▸ **DOCUMENT SEGMENT**
((

How to Sell and Buy a House at the Same Time: Everything You Need to Know
Learn how to sell and buy a house at the same time. From financing to planning, find out what to expect when selling and buying at the same time. The post How to Sell and Buy a House at the Same Time: Everything You Need to Know appeared first on Redfin | Real Estate Tips for Home Buying, Selling & More.


If you’re a homeowner looking to buy your next home, then you’ll likely have to juggle selling and buying at the same time. In an ideal world, you’d close on both homes on the same day, but that’s rarely the case. Expect some time between selling your house and buying a new one – or vice versa.
In this Redfin article, we’ll outline the steps for selling and buying a house at the same time. Whether you’re looking at homes in Indianapolis, IN, or in Lubbock, TX, here’s how to sell and buy a home at the same time – and what you can expect along the way.

))

▸ **EXERCISE SET**
**a.** Write out, in order, each sentence of the paragraph that begins "If you’re a homeowner" in the house-selling article above.
**b.** Write the next part of the article above on selling and buying a house at the same time, picking up right after its final sentence.

▸ **INFORMATION PROVIDED**
((

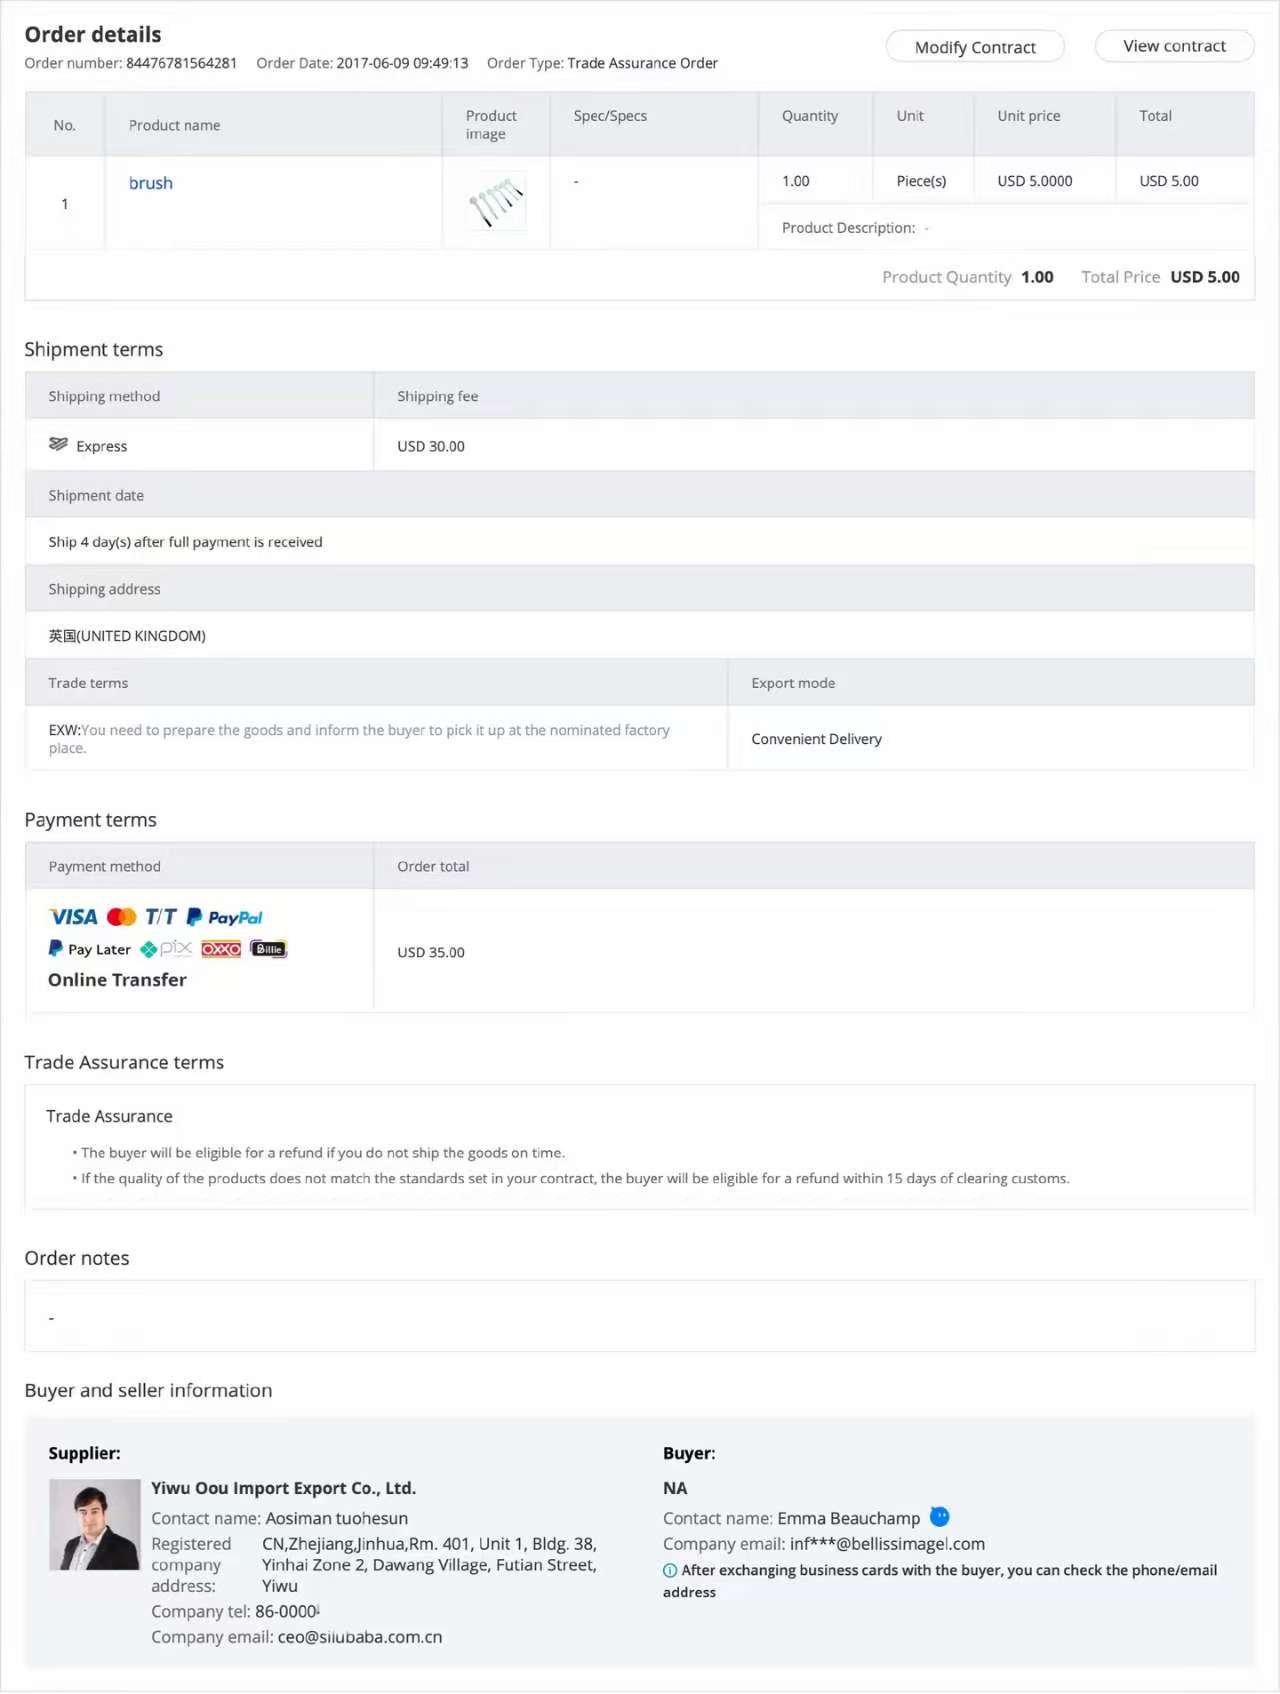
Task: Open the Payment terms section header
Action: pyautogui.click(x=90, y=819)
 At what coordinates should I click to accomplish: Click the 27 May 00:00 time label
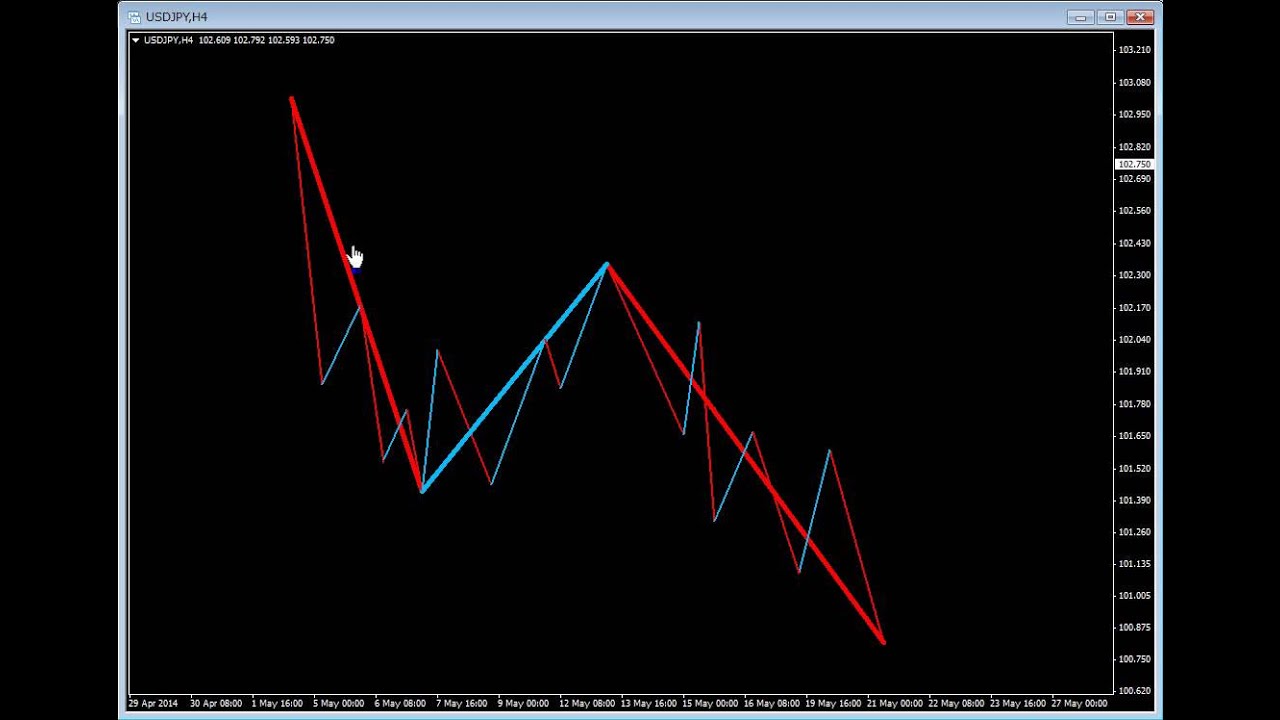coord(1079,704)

))

▸ **ANSWERS BELOW**
**a.**
1. If you’re a homeowner looking to buy your next home, then you’ll likely have to juggle selling and buying at the same time.
2. In an ideal world, you’d close on both homes on the same day, but that’s rarely the case.
3. Expect some time between selling your house and buying a new one – or vice versa.

**b.**
Decide whether to sell or buy first
The first step in buying and selling a home at the same time is to decide what to do first – sell or buy. Understanding the local housing market can help you determine which is best for you. If you’re moving from one city to another, the housing market may be different, so you’ll need to time your sale properly.
Learning whether the housing market is a buyer’s or seller’s market can be a great way to determine what to do first.
Is it a buyer’s market?
A buyer’s market means there are more homes for sale than buyers. As the buyer, you’ll likely have more options and negotiating power. However, it could take longer to sell your home than you’re anticipating.
Options to consider:
- Home sale contingency: Allows you to back out of buying if your current home doesn’t sell, useful when relying on proceeds from the sale.
- Extended closing: Gives you more time to sell your home before finalizing the purchase.
Is it a seller’s market?
A seller’s market means there are more buyers than homes for sale. As the seller, you’ll likely have an easier time selling your home. However, you may find it difficult to buy a home in this market.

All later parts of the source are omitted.